● GOAL OF THE EXERCISE:
Copy verbatim the passage of the Active Video Perception figure captions below, starting at "Figures (5)" and ending at "a goal-directed manner.".

● PAGE EXTRACT:
+--
This paper contains 41 sections, 6 equations, 5 figures, 11 tables.

Figures (5)

  • Figure 1: Motivation of Active Video Perception. Prior methods follow a passive perception paradigm which leverage query-agonistic captioner to perceive the video information, leading to low efficiency and imprecise visual grounding. Instead, we actively perceive query-relevant content by treating the long video as an interactive environment to be explored in a goal-directed manner.
  • Figure 2: Framework of Active Video Perception (AVP). AVP operates by an iterative plan-observe-reflect process with MLLM agents. At each round, the planner decide what/where/how to interact with the video, the observer extract structured query-related evidence by executing the plan and the reflector evaluates the extracted evidence to decide whether an additional round is need.
  • Figure 3: Qualitative example of AVP. Given a multiple-choice query about the Tombstone monument's first on-screen appearance, Round 1 performs a coarse scan of the entire video (0.5 FPS, low resolution) and localizes a candidate interval [1:00, 1:10], but the Reflector judges the evidence insufficient. Round 2 re-plans a targeted pass over this window (2 FPS, medium resolution), enabling the Observer to localize the monument in the upper-left background and the Reflector to confidently select the correct answer (option D) and halt.
+--
● GIVEN RECORDS:

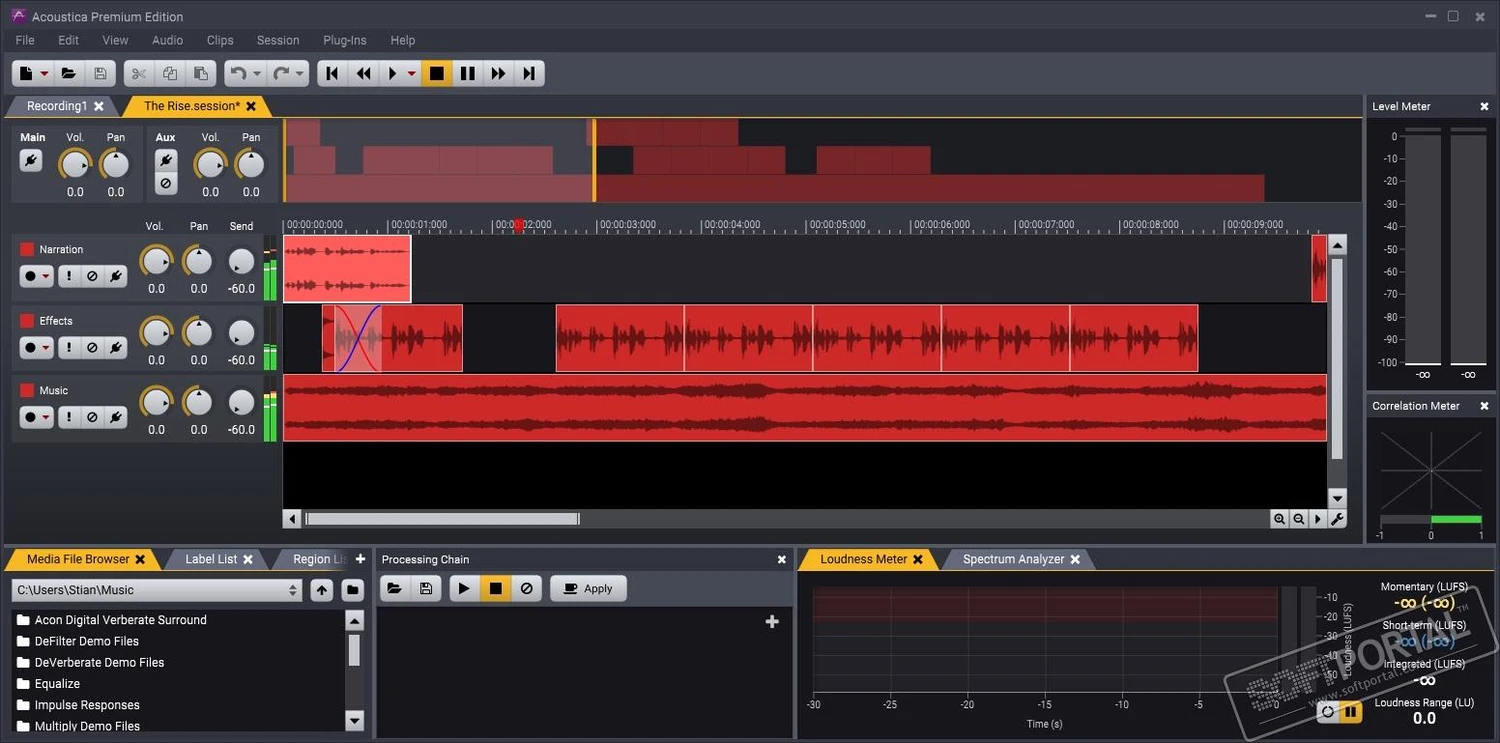The height and width of the screenshot is (743, 1500).
Task: Add effect with Processing Chain plus button
Action: click(771, 622)
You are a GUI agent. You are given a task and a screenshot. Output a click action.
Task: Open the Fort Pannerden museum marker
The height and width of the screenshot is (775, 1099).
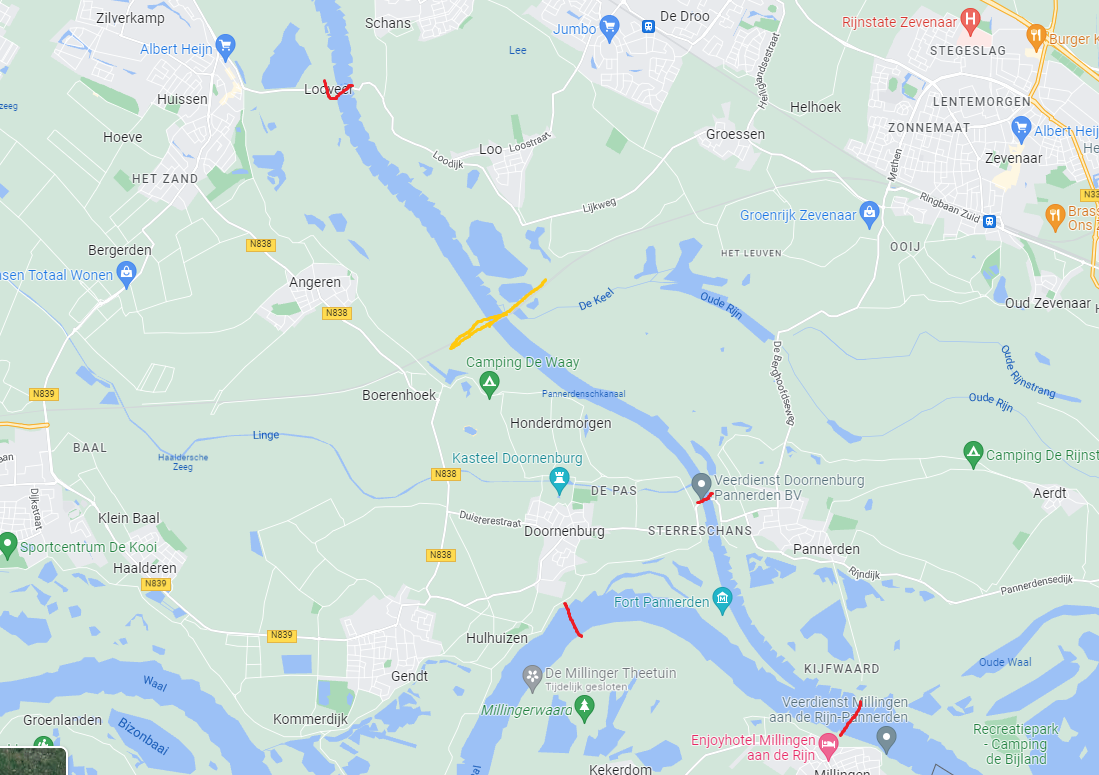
+--
● EXERCISE SOLUTION:
Figures (5)

  • Figure 1: Motivation of Active Video Perception. Prior methods follow a passive perception paradigm which leverage query-agonistic captioner to perceive the video information, leading to low efficiency and imprecise visual grounding. Instead, we actively perceive query-relevant content by treating the long video as an interactive environment to be explored in a goal-directed manner.